=== Work required ===
Pictures aside, the output must consist of the lines from the one containing "Click in the Search or jump to field" through the end of the data, reproduced exactly.

[Items from a data source]
☆ ☆ ☆ ☆ ☆ ☆ ☆
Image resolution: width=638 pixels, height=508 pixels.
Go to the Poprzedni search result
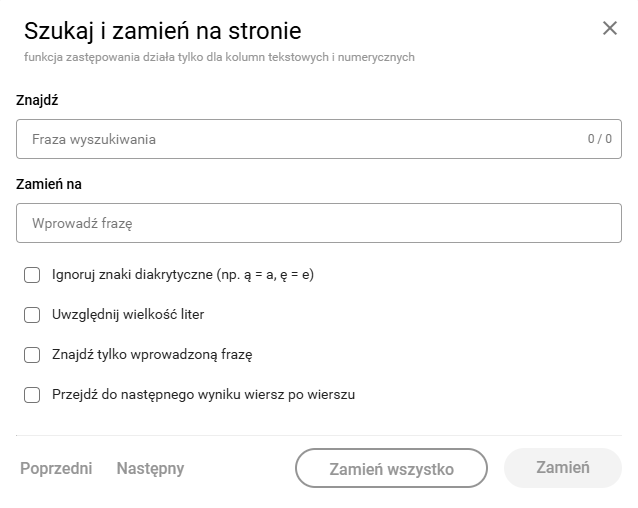pos(56,469)
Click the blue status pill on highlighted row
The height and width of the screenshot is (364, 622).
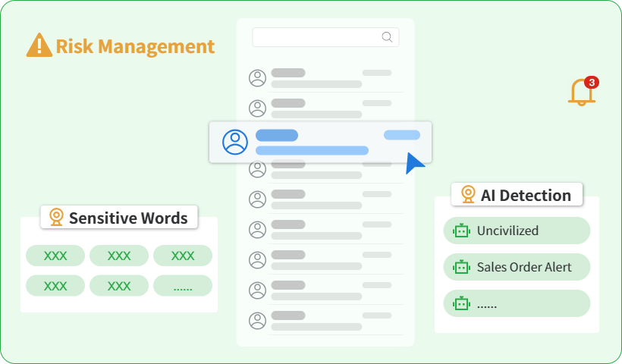(401, 135)
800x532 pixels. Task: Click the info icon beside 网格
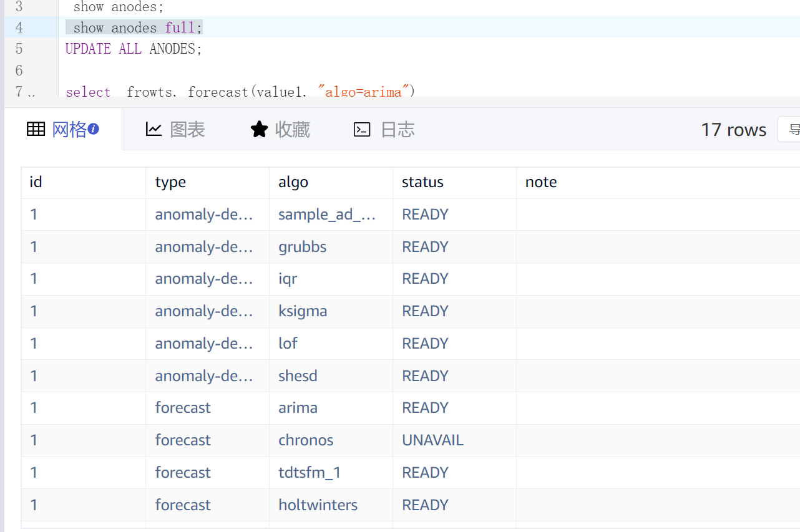(x=94, y=129)
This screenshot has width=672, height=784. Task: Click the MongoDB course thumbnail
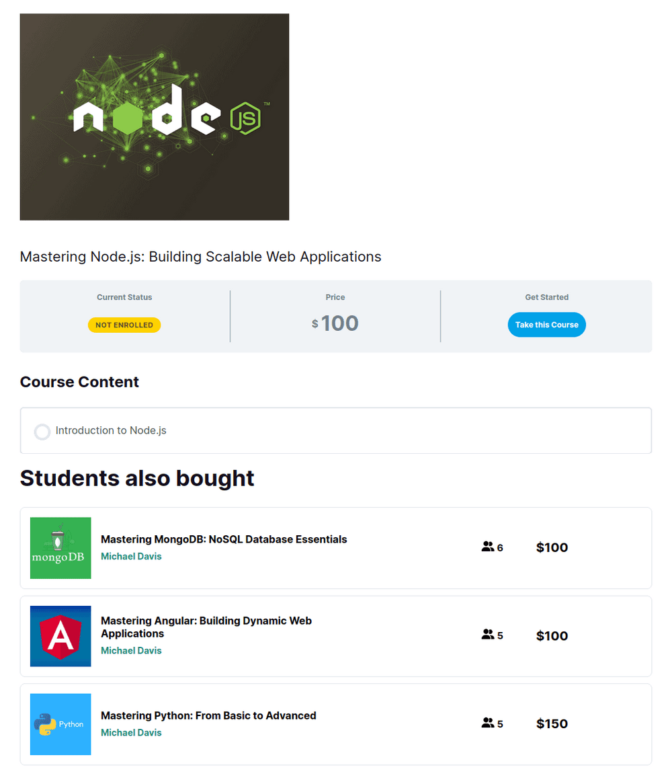(x=60, y=548)
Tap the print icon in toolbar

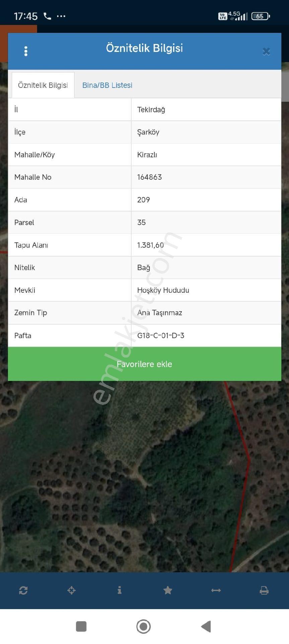(x=264, y=590)
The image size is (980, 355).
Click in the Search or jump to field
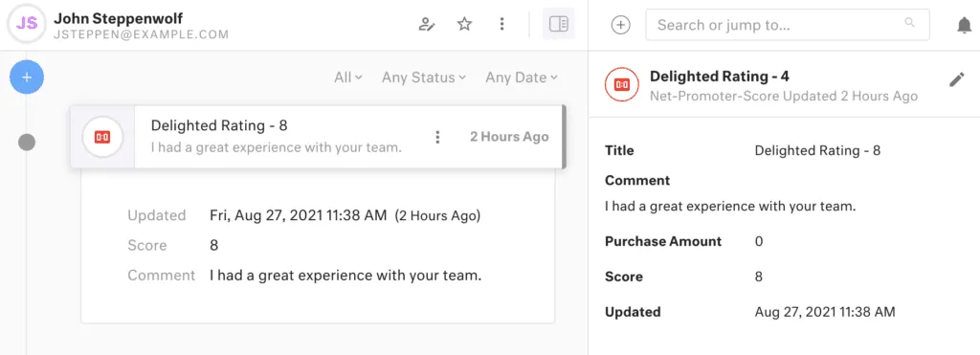[x=788, y=25]
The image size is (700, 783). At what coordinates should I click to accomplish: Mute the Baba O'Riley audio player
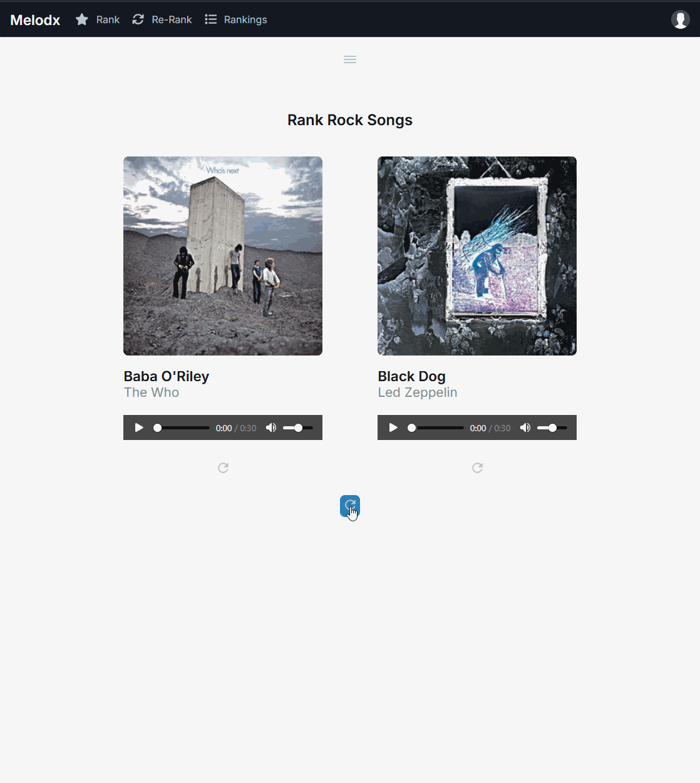[271, 427]
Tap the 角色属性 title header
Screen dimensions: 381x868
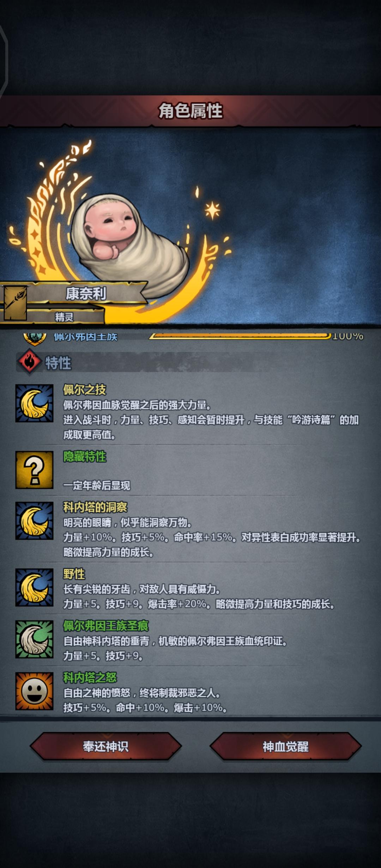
☆ ☆ ☆ ☆ ☆ ☆ ☆
=== Solution for this exercise ===
Click in the Search or jump to field
[x=788, y=25]
The image size is (700, 783). At what coordinates should I click to accomplish: Mute the Baba O'Riley audio player
[271, 427]
Tap the 角色属性 title header
Screen dimensions: 381x868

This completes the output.